U.S. Automakers, the Economy, and Aid

The Big 3 U.S. automakers are in trouble and are asking the government for help. They are asking for aid during a time when the public was against the rescue plan for the financial sector. They are asking for aid during a time when the public scowls in dismay at the total compensation upper executives receive; even when their companies have a negative return. To politicize matters, Speaker Pelosi’s proclamation for help was not done in a bipartisan manner (but that’s a story in itself).

Thirty years ago the public faced rising prices at the gas pump. As more Americans switched from a U.S. brand to vehicles made by a foreign company, Americans discovered not only were foreign cars more fuel efficient, they were more reliable. Fortunately, the Reagan administration brokered a deal to get foreign automakers to build assembly plants in the United States.

Thirty years later, the foreign automakers still have the most reliable cars and have expanded their offerings into moderate and luxury sedans. Toyota, Honda, and Hyundai have assembly plants employing U.S. workers. Meanwhile, during the same time frame the U.S. automakers moved from gas-guzzling sedans to the gas-guzzling SUV and truck market. Now that’s progress!

The Big 3 not only missed the boat thirty years ago, they continued to give the fuel-efficient, reliable auto market to the foreign companies. Look at the numbers! The foreign automakers continue to have a more efficient business operation. As Honda takes 10 days to convert a plant to produce a different model, the Big 3 seek government aid for retooling.

Although their failure during the past thirty years is obvious, the auto industry was a big part of the industrial backbone of the United States during the 20th century. Although the industrial age is over, the auto industry is still an important component in the 21st century. Today, they are in trouble; in trouble during a difficult economic time: a time when unemployment is already of 14%; in trouble because of a lack of vision, lack of response, and profound arrogance of both executives and the UAW.

Ladies and gentlemen, this aid is not about the Big 3, it’s about we the people. If allowed to go under or tremendously downsized, many Americans would be out of a job. Their spending, the decreased demand on goods and services would ripple across our economy. With less income because fewer people working, local government will either cut services and/or employment to be within a budget. As a matter of fact, that’s already happening. States too are already affected.

For every auto assembly line worker there are 7.5 workers in the supply chain. A collapse or downsizing by the Big 3 would have a strong domino effect to other companies, workers, and communities.

Saying our country’s economy is in “difficult times” may be an understatement. It’s not President Bush’s fault, but his decisions helped. It’s not Congress’s fault, but their legislation helped. All of Washington has played a role in some way over the past thirty years. It’s not the union’s fault, but they played a role. It’s not the fault of corporate greed or desiring lower costs, but poor executive decisions have played a bigger role than they would admit.

I keep wondering why anyone would want to be president with the economy in such a mess; let along all the other important challenges on the current plate. Seems the winner has reason to ask for a recount. By the way, partisan Republicans, get a grip- the economic situation is not President-elect Obama’s fault!

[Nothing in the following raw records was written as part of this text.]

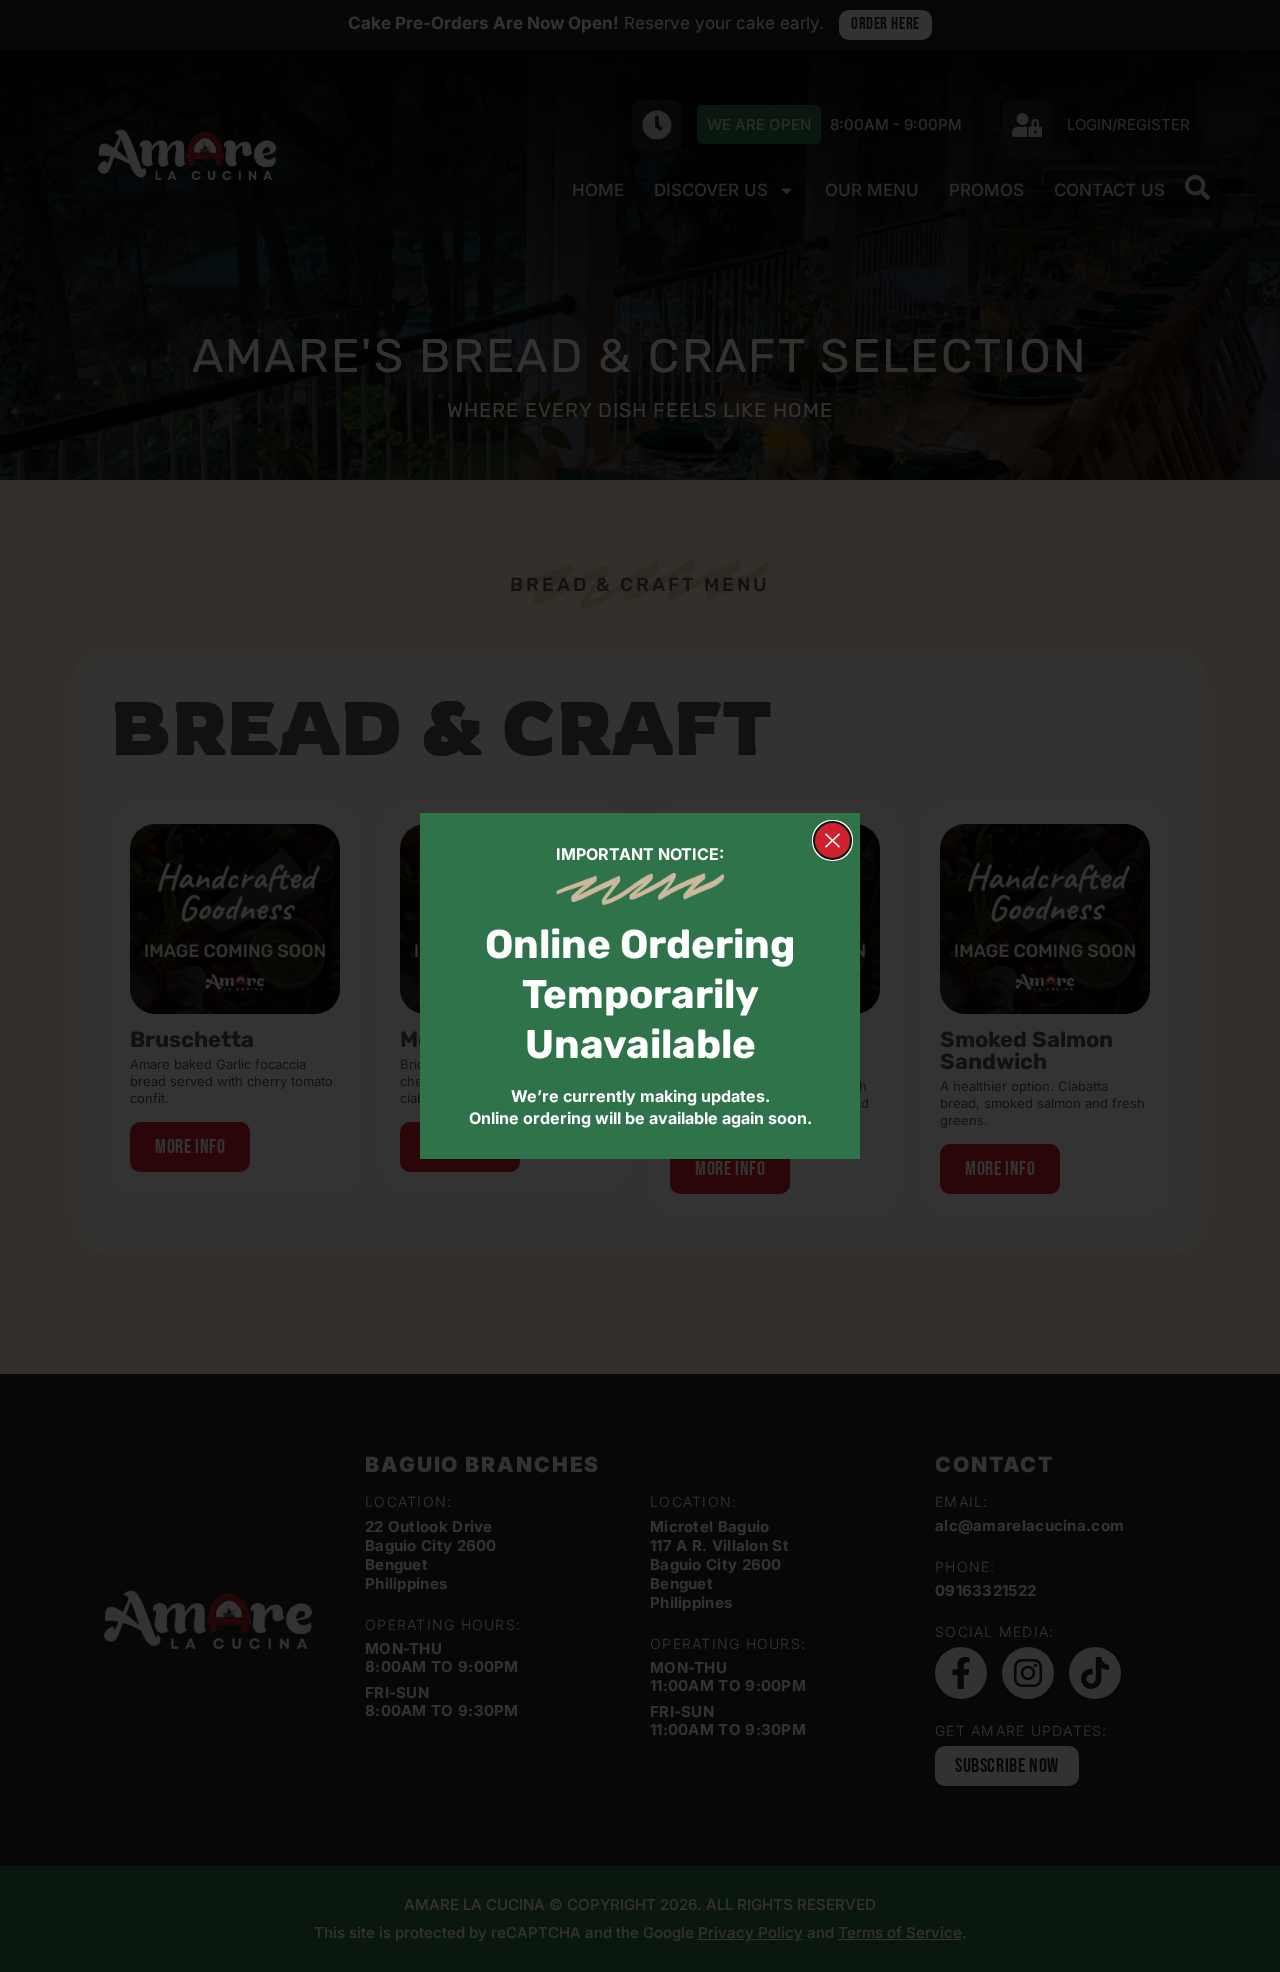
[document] (640, 986)
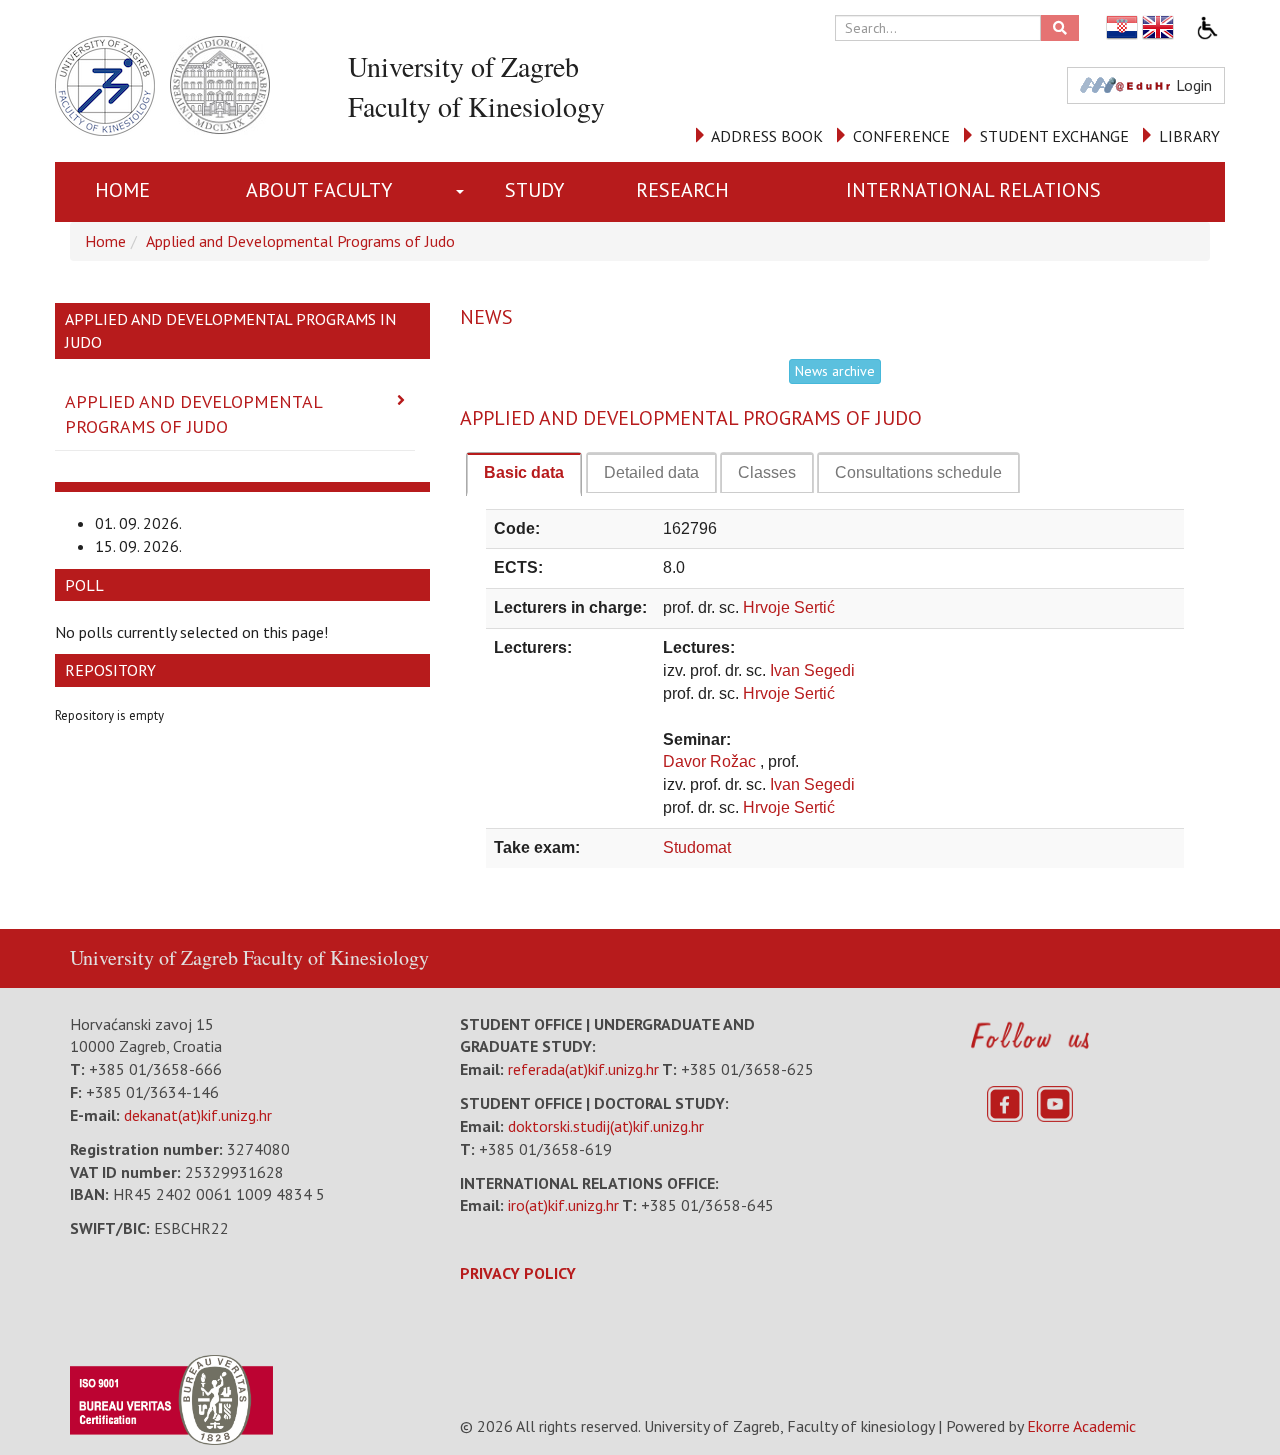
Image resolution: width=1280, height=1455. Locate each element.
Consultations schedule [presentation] (918, 472)
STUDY (534, 190)
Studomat (697, 847)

The situation is what it is – serious! President-elect Obama and the new Congress have no choice but to attack our economic situation; and that includes propping up an industry that has failed to meet consumer demands: let alone funding employment -related issues as rebuilding infrastructure and developing alternative energies. All of this is for us – Americans worker and our households – and at the expense of an ever growing deficit. Ouch!